Are You Unconsciously Saying “No” To Your Goals & Dreams?
As we work towards achieving our goals, we tend to think of having to make a giant leap to get from where we are now to where we want to be. Looking at the situation from that higher-level perspective is useful, but we feel overwhelmed by the gap and we can miss some important detail.
When we zoom in, we see that giant leap is actually the accumulation of lots of small steps. And those small steps are made up of the decisions we make and then the actions we take every day.
Your life is the sum total of your decisions.

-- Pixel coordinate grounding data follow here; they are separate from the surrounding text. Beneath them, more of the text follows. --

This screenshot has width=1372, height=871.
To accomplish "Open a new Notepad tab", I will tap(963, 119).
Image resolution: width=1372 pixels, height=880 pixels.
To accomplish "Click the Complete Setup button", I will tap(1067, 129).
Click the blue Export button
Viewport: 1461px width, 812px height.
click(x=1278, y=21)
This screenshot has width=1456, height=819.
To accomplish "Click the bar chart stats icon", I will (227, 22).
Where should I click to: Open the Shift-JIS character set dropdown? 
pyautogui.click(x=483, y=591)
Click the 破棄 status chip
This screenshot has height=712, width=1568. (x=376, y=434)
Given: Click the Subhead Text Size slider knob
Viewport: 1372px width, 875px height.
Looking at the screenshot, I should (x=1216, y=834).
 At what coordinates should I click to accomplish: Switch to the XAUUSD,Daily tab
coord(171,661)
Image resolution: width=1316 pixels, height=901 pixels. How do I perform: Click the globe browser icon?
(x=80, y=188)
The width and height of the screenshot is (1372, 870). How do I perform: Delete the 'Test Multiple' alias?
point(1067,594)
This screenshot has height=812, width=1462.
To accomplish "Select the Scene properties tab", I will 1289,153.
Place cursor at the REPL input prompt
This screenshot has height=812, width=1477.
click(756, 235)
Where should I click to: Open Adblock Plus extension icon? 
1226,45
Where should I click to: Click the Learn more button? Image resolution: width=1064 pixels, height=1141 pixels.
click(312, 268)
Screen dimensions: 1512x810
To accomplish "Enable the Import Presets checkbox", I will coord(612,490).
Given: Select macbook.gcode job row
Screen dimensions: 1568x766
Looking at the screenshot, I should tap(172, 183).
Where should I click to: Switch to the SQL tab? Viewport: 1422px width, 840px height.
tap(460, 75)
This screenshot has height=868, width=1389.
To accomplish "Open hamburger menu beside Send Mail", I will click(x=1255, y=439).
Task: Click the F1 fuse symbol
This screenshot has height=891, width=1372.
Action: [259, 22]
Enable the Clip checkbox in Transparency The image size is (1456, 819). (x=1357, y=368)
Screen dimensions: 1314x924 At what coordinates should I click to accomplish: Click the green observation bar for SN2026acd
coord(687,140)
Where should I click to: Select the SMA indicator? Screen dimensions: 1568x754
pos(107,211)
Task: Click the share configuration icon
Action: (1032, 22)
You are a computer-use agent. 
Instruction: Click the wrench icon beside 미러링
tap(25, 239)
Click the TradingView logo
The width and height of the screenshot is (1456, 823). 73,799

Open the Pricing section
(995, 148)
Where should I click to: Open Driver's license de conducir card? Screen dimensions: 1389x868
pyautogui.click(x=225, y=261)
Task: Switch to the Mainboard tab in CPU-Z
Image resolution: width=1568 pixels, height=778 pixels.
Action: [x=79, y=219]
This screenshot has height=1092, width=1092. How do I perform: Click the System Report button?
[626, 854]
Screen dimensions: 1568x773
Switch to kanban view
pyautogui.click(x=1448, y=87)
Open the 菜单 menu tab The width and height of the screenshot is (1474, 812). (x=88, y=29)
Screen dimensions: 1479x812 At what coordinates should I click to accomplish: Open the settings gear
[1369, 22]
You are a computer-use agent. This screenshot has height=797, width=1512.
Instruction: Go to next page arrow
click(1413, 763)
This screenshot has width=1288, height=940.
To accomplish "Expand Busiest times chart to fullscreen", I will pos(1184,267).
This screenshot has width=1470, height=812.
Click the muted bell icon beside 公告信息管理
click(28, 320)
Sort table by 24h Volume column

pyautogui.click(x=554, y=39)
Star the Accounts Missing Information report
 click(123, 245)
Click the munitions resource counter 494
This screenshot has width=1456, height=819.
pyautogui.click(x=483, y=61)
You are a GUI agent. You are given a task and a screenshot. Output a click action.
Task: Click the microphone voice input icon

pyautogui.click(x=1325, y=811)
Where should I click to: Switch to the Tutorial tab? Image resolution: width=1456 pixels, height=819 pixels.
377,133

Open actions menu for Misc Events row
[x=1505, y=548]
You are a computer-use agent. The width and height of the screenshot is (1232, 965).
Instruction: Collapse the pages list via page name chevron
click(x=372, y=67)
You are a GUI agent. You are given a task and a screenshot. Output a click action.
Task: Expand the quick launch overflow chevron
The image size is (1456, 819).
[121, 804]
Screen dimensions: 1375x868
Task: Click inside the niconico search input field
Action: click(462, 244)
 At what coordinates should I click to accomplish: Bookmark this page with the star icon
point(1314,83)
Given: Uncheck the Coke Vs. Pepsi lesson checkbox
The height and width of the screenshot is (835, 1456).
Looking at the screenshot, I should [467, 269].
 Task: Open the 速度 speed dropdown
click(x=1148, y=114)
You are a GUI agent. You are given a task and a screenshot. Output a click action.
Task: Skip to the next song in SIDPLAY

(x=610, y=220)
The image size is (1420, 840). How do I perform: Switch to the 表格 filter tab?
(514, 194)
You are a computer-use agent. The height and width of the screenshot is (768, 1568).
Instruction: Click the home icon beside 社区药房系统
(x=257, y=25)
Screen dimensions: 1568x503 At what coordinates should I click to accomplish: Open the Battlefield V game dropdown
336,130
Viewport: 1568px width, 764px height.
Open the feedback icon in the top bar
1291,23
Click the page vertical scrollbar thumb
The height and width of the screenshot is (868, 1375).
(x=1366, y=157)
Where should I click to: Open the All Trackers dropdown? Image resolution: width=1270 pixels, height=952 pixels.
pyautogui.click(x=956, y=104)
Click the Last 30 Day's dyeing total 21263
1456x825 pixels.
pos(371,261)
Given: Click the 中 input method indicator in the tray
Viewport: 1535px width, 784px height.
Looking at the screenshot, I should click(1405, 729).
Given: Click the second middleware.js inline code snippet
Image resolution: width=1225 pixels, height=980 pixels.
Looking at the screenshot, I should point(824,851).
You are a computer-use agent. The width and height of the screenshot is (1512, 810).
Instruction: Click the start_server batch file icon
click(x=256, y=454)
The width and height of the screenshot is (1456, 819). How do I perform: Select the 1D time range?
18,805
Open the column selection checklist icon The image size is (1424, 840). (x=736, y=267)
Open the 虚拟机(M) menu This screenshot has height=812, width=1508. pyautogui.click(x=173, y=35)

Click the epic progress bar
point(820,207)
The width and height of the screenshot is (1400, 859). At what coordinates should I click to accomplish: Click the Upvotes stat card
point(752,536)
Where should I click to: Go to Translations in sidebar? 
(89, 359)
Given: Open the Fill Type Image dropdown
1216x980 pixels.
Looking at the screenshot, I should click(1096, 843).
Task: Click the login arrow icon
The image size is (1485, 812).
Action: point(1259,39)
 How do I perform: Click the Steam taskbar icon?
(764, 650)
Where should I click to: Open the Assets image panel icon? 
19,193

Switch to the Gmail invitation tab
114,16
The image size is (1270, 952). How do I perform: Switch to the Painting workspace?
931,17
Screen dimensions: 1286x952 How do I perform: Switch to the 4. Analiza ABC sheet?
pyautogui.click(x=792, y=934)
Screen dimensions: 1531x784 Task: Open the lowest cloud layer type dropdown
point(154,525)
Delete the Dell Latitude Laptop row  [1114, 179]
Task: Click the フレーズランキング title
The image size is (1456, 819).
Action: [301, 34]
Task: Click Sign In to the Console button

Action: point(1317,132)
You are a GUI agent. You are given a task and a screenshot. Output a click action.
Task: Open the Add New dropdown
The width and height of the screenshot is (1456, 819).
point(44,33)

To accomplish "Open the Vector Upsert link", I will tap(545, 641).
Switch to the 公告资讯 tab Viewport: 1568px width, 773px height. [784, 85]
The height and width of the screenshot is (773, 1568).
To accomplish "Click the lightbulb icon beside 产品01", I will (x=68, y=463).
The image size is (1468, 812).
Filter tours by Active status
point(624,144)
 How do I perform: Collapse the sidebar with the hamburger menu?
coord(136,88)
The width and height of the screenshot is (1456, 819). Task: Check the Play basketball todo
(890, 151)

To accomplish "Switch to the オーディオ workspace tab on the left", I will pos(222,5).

Where you are in your life, your health, the state of your relationships, your income level, your achievements, your social group, your emotional state, your education, your career or business, is a result of every decision you have ever made up till now. Just let that sink in for a second.
If you're not completely satisfied with your life, or with some aspect of it, the way you start to change that is to become more conscious about the choices you make every day.
If you haven't achieved your goal yet, it's probably because you're not making decisions on a daily basis that serve you.
We want to start to make decisions that serve us better, that move us towards our goals and dreams.
I find a tremendous amount of wisdom and insight in the etymology of words. The word decide comes from Latin roots which means to kill off or to cut off. To decide literally means to kill off your other options. If you kill off your other options, you're going to be far more committed to this course of action that you've decided on.
If you just try to use sheer willpower to control your choices, it won't work consistently. You need to go upstream and connect your choices up to your goals and think about your daily choices in the context of your goals or dreams. That way you're able to prioritise between the short-term choice that doesn't serve you and the longer-term decision that creates positive momentum.
Abraham Lincoln said, “Discipline is choosing between what you want now and what you want most.”
So if you want to achieve your goal, you have to start saying “no” to what you want now and saying “yes” to what you want more.
Every time you make a decision, you are saying yes to something and saying no to something else. You're killing off that other option.
You might say that you want to build your music career, and you say that you don't have enough time to do it, but you spend 3 hours every night binge-watching Netflix. In that moment as you're deciding to watch Netflix, ask yourself “If I'm saying “yes” to binge-watching Netflix, what am I saying “no” to?” And then you want to go as far down that rabbit hole as you can, extrapolate all the consequences of making this decision. You're saying “no” to spending that time working on your music career, writing and recording songs, to learning about how to market your music, to building your audience, to selling more music, to making a sustainable income from your music, quitting your day job and doing music full-time, to having the freedom and flexibility to live your life on your own terms, to creating the life of your dreams. Do you want to be saying no to all of these things? Of course not.
By saying yes to Netflix, you're saying no to your dream of having a music career and the joy and fulfilment that would bring you, you're killing that option off.
Now you want to flip that. We want to start saying “no” to the things that drag us off course from achieving our goals.
It's easier to say “no” to something if you know what you're saying “yes” to.
If you're going to say yes to building your music career and all of the other benefits of that that I just outlined, you need to say no to binge-watching Netflix.
Maybe it's not Netflix for you. Maybe you need to say no to scrolling through Facebook for 2 hours every day. Maybe you need to say no to playing video games every day. Maybe you need to say no to going out and drinking with your friends.
This is about prioritising. If you say that you're serious about building your music career but you consistently make these poor daily decisions, you're not serious because you're not willing to prioritise your career over TV, video games, etc. Would you rather watch Netflix and play video games and drink with your friends, or would you rather build a successful music business? You can't do both because you've only got limited time. So it requires some sacrifice.
This applies to any goal you might have. Maybe you want to lose weight. But you're saying yes to eating fast food several times a week, or saying yes to drinking soft drink every day, or saying yes to eating lots of bread and pasta and carbs. By saying yes to any of these, you're saying no to losing those 10 kgs of belly fat. You're saying no looking better with your shirt off or in a bikini. You're saying no to feeling better about your body and feeling sexier. You're saying no to feeling better about yourself, having better self-esteem. You're saying no to feeling more confident. You're saying no to feeling better IN your body by not having to carry around the extra weight. You're saying no to having more energy.
This week as you're making decisions every day about how to spend your time or what you eat, ask yourself in the moment as you're making a decision “If I'm saying yes to this thing that gives me short-term instant gratification, what am I saying no to in the longer term that's more important to me?”
Developing that awareness is how we stop making choices that sabotage us, undermine us, keep us stuck and not moving towards our goals, or even moving further away from them.
It's making these decisions consistently on a daily basis that creates habits, and our habits make or break us. They either serve us or they sabotage us.